Q2 U.S. Retail Vacancy Rate Hit Lowest Level in 15 Years

New York, NY, October 5, 2022-"Bricks-and-mortar store owners are emerging from the pandemic with surprising strength, posting some of their best numbers in years and plotting expansions as more Americans venture out to buy things again,” reports the Wall Street Journal.

“U.S. retail vacancy fell to 6.1% in the second quarter, the lowest level in at least 15 years, while asking rents for U.S. shopping centers in the quarter were 16% higher than five years ago, according to real-estate services firm Cushman & Wakefield.

“More stores opened than closed in the U.S. last year for the first time since 1995, according to an analysis by Morgan Stanley, and some analysts say they expect that trend to continue this year even with recession fears rising.

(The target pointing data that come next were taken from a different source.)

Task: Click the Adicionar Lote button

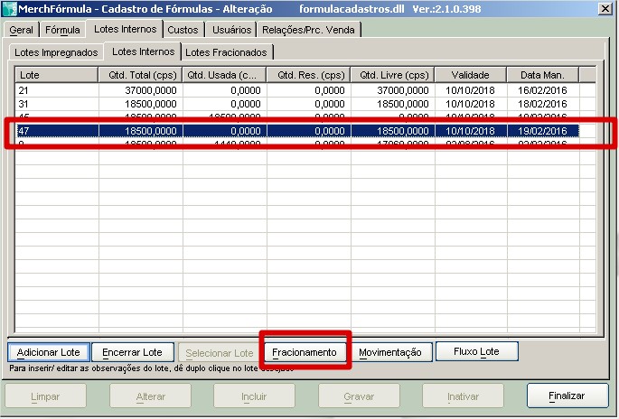Action: tap(49, 351)
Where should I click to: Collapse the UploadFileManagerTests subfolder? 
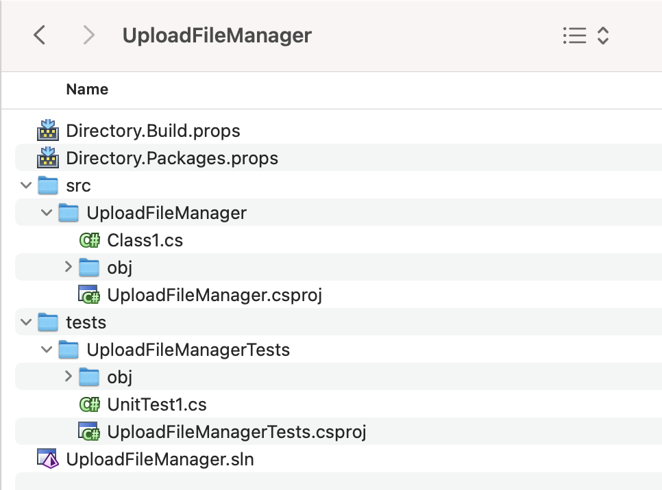click(46, 349)
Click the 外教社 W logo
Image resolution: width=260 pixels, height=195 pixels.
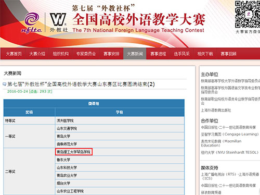pyautogui.click(x=58, y=22)
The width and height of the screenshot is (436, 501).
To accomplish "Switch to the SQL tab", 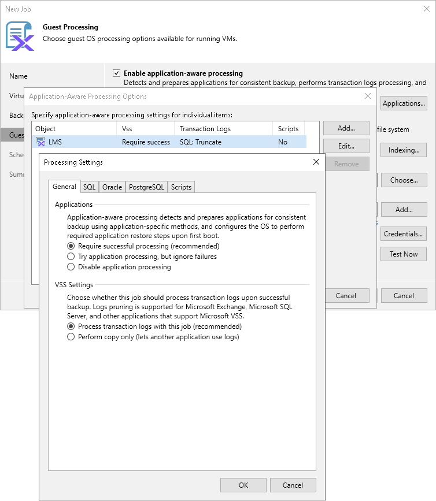I will [x=90, y=187].
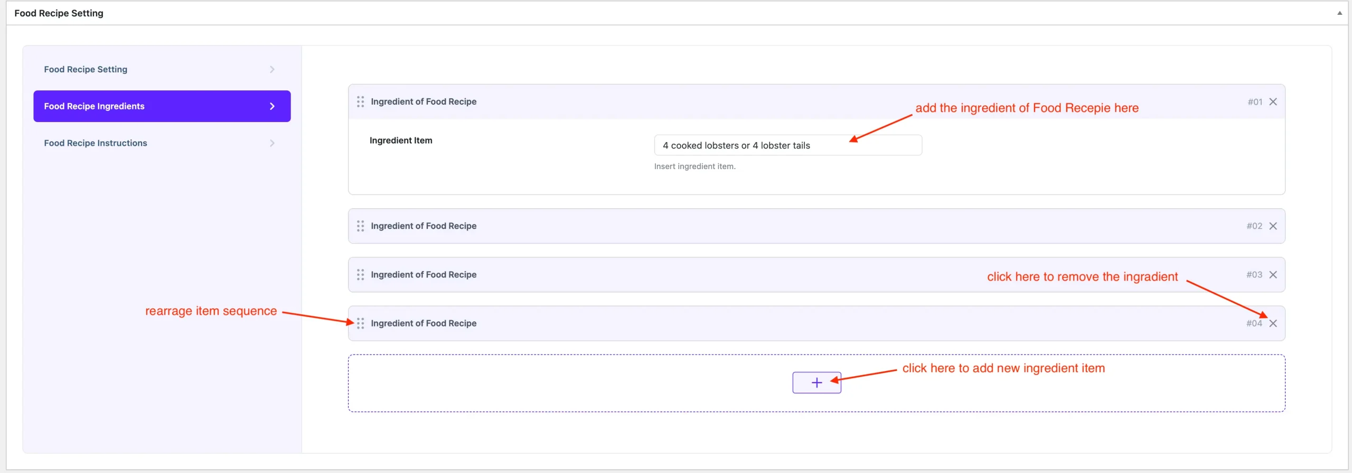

“The retail real-estate industry’s turnaround reflects a wrenching, decades-long adjustment that included hundreds of retailer bankruptcies, widespread vacant storefronts and plummeting demand for enclosed malls. Over the past dozen years, construction of new retail has slowed significantly after many years of overbuilding.

“Instead, most developers are opting to renovate outdated properties rather than building new ones. Those that do embark on new projects are more cautious, usually securing leases from tenants before breaking ground. More and more companies that started as online only retailers, like Warby Parker Inc., are also turning to real estate to attract customers and boost growth. The eyeglass retailer opened nine new locations in the second quarter, bringing its total at the time to 178 stores, according to financial filings.

“And after being forced to buy more things online at the start of the pandemic, many people have decided they like shopping in stores for items ranging from clothing to groceries, in a reassuring sign for the staying power of bricks-and-mortar retail.

“Other real-estate sectors still suffer from oversupply. Most notably, the office market is struggling with a glut of workspace that has been aggravated by the pandemic and the rise of remote work. It will likely take years for supply to shrink to fit the post-Covid-19 level of office demand, some property analysts said.

“After its own painful reinvention, retail real estate is now benefiting from years of minimal construction as companies that survived the challenges of online shopping and the pandemic look to expand.”